They are plonked into the sides of our Christmas hams, used in perfumes, cigarettes and herbal medicines, but who actually grows cloves?Volume 90%
There is no commercial clove production in Australia, meaning it is all imported from the warm, humid climates of places such as Sri Lanka, Tanzania and Indonesia – which is the world’s largest producer.
ABC Rural spoke to Rezki Syahrir from Indonesia, who grew up on his family’s clove plantation in Sulawesi.
A family business
Native to the Maluku Islands of Indonesia, cloves are one of the reasons the region is known as the Spice Islands.
The aromatic flower is typically found in central and eastern parts of Indonesia, where it is harvested during the dry season months of June, July and August.
“It’s mostly grown by family farms and it’s mostly run by the older people not the younger generation, which will be quite a problem in the future, I think,” said Rezki Syahrir.
“It’s all harvested by hand, so the farmers have to climb up their ladders made of bamboo. There’s no safety equipment, they just climb the traditional ladders to get the cloves. It can get fairly dangerous.”

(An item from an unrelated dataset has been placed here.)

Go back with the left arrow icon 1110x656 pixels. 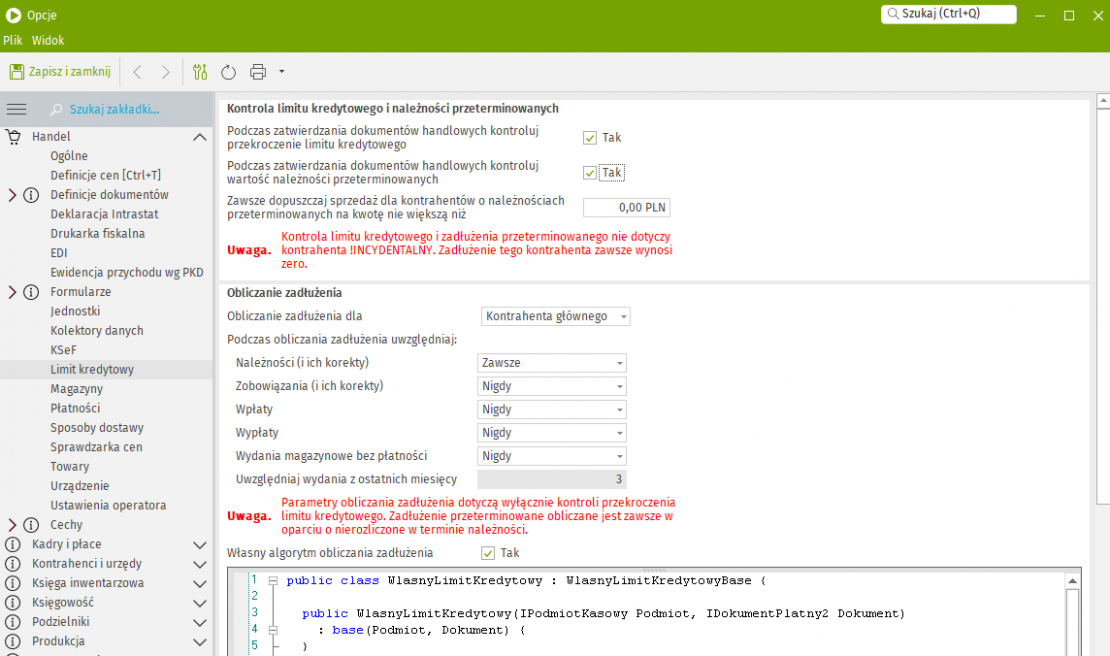pos(137,72)
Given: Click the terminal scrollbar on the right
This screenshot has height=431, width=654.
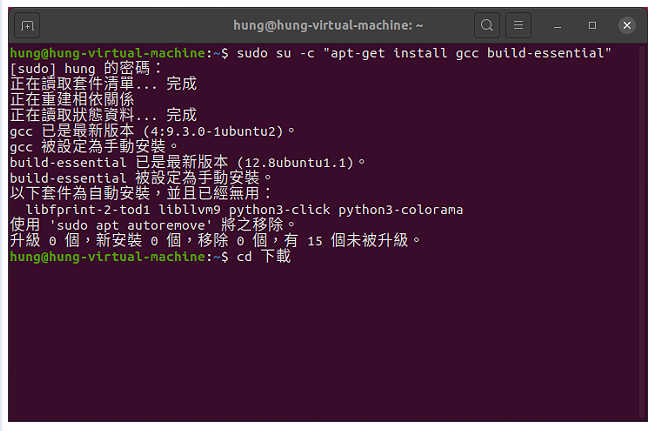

According to the ASEAN Clove Spice Association, Indonesia producers around 73,000 tonnes of cloves each year, which is roughly 80 per cent of the world’s production.
Mr Syahrir said the clove industry was expecting a big harvest in 2015 and it had become a more profitable crop for Indonesian farmers.

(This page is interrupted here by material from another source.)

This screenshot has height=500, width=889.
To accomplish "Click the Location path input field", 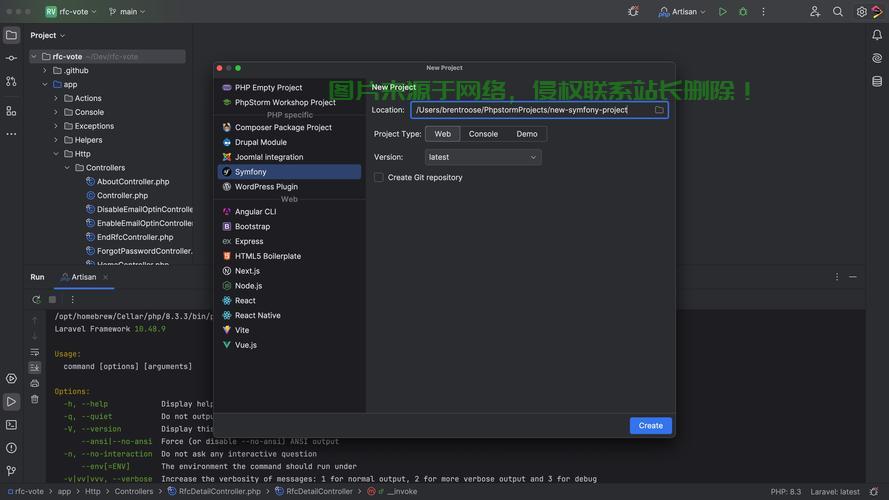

He said growers were now getting up to $15 a kilogram, compared to just $1 a kilogram which his family used to get a decade ago.
Mr Syahrir said growers pick the spicy-sweet cloves before they get too red in colour to maintain quality, and from there it is sold to large companies for processing.
“Farmers don’t really know where the cloves end up. The big companies in the city buy them from the family farmers and they process them and sell to export market and also domestic market,” he said.
“Traditional farmers don’t have processing plants, so they simply take the stem, drying the cloves in the sun, and sell it to larger companies.”
Rezki Syahrir said clove trees normally start producing after three years and will continue producing cloves for decades.
He said trees need good soil, the right climate and at least 1,500 millimetres of rain a year.
Popular in cooking, cloves, including the stem and dry fall leaves, can also be distilled to make clove oil, a popular product for households battling mould.